Le domaine viticole de Gruissan se situe dans une zone géographique où la pluie est devenue trop rare pour les vignes. Une culture pourtant connue pour ses faibles besoins en eau. L'irrigation semble être indispensable mais l'accès à l'eau est difficile. Le réseau d'eau brute (eau non potable, utilisée pour l'agriculture) ne distribue pas tout le territoire. De plus, en saison estivale la demande en eau est forte ; la population est multipliée par trois avec l'afflux des touristes. Du coup, les quantités d'eaux usées augmentent aussi mais après traitement elles sont rejetées en mer… alors, pourquoi ne pas utiliser ces eaux traitées pour l'irrigation ? C'est le point de départ d'une expérimentation appelé Irri-Alt'Eau, réalisée entre différents partenaires, publics et privés (Veolia, Aquadoc, La cave de Gruissan, Inra, Le Grand Narbonne).
Après trois années d'expérimentation, les résultats semblent concluants
D'un coté, il fallait pouvoir répondre à des exigences sanitaires concernant le traitement de l'eau. La réglementation qui date de 2014 autorise l'utilisation d'eau traitée par les stations d'épuration uniquement pour des besoins d'arrosage. Il a été défini une qualité d'eau en fonction des usages. Exemple, la catégorie A répond aux normes les plus exigeantes, pour l'irrigation de cultures maraîchères ou l'arrosage d'espaces verts ouverts au grand public, comme les golfs.

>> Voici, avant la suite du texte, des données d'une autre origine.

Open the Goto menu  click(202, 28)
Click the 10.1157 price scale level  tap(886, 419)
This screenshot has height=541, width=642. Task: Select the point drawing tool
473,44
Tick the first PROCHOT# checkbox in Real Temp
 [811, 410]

Ainsi de A à D, la qualité de l'eau devra respecter différentes normes sanitaires plus ou moins sévères établies par l'Anses.

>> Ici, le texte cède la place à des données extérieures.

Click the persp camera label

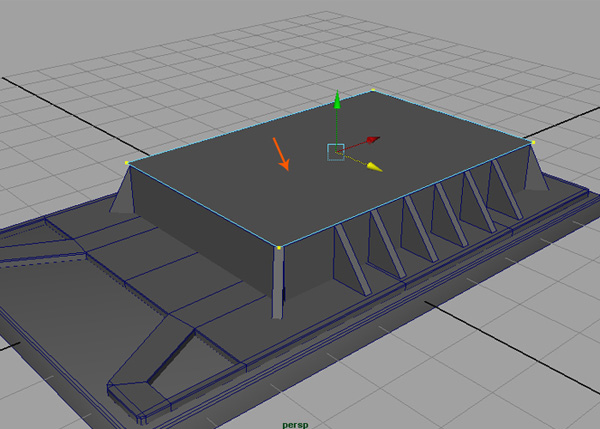click(295, 422)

Pour l'expérimentation de Gruissan, l'eau devait atteindre la catégorie B. Un deuxième traitement a dû être mis en place en sortie de la station d'épuration, une deuxième épuration !
De l'autre coté, les chercheurs de l'Inra ont analysé en tout point le comportement de la vigne (terre, racines, feuilles, raisins). Objectif : comprendre quelle différence il y aurait entre une vigne irriguée avec de l'eau de rivière et cette eau traitée provenant de la station d'épuration. Résultats : aucune différence. Peut-être même que l'eau traitée contiendrait plus d'éléments nutritifs pour les ceps de vigne ! Il va toutefois falloir aux scientifiques encore quelques années d'expérimentation pour approfondir ces théories ; savoir si les débits ne sont pas altérés par ces eaux chargées, peut-être diminuer les apports d'engrais si l'eau en apporte déjà et analyser sur le long terme tout l'écosystème…

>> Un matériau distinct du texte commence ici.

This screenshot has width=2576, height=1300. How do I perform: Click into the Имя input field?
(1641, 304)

Une chose est sûre, l'expérience est encourageante pour tous les partenaires et va se poursuivre par une deuxième phase prévue pour 2016 : passer le stade de démonstration industrielle sur 50 hectares.
Les clés de la réussite pour réutiliser ces eaux traitées
Comme toujours, c'est une question de prix. Pour Veolia, il y a un traitement spécifique, des pompes, un réseau… ça a un coût et il faut qu'il soit supportable pour les viticulteurs.
Cependant pour réduire ce coût de fonctionnement, le distributeur compte sur la diversification des usages. "Plus il y aura de consommateurs et d'usages différents et plus le prix baissera et deviendra acceptable", reconnaît Brigitte Goral, directeur technique de Veolia Eau en zone Méditerranée. Trouver donc d'autres cultures à irriguer ou bien faire évoluer la règlementation "pour des usages dans la ville, notamment pour le nettoyage des rues, ce qui n'est pas encore autorisé aujourd'hui mais peut-être demain", ajoute Brigitte Goral.
Autre aspect : l'acceptabilité sociale. Il va sûrement falloir être très pédagogique pour expliquer aux consommateurs que leur élixir est arrosé avec une eau qui provient d'une station d'épuration. Ou alors ne pas en parler du tout, mais tout finit par se savoir !
Peut-être pourra-t-on leur expliquer que cette pratique s'est déjà largement développée dans d'autres pays où la ressource en eau est devenue précieuse comme en Arizona, en Californie, en Chine, en Israël, en Espagne, en Italie, en Tunisie ou encore à Chypre.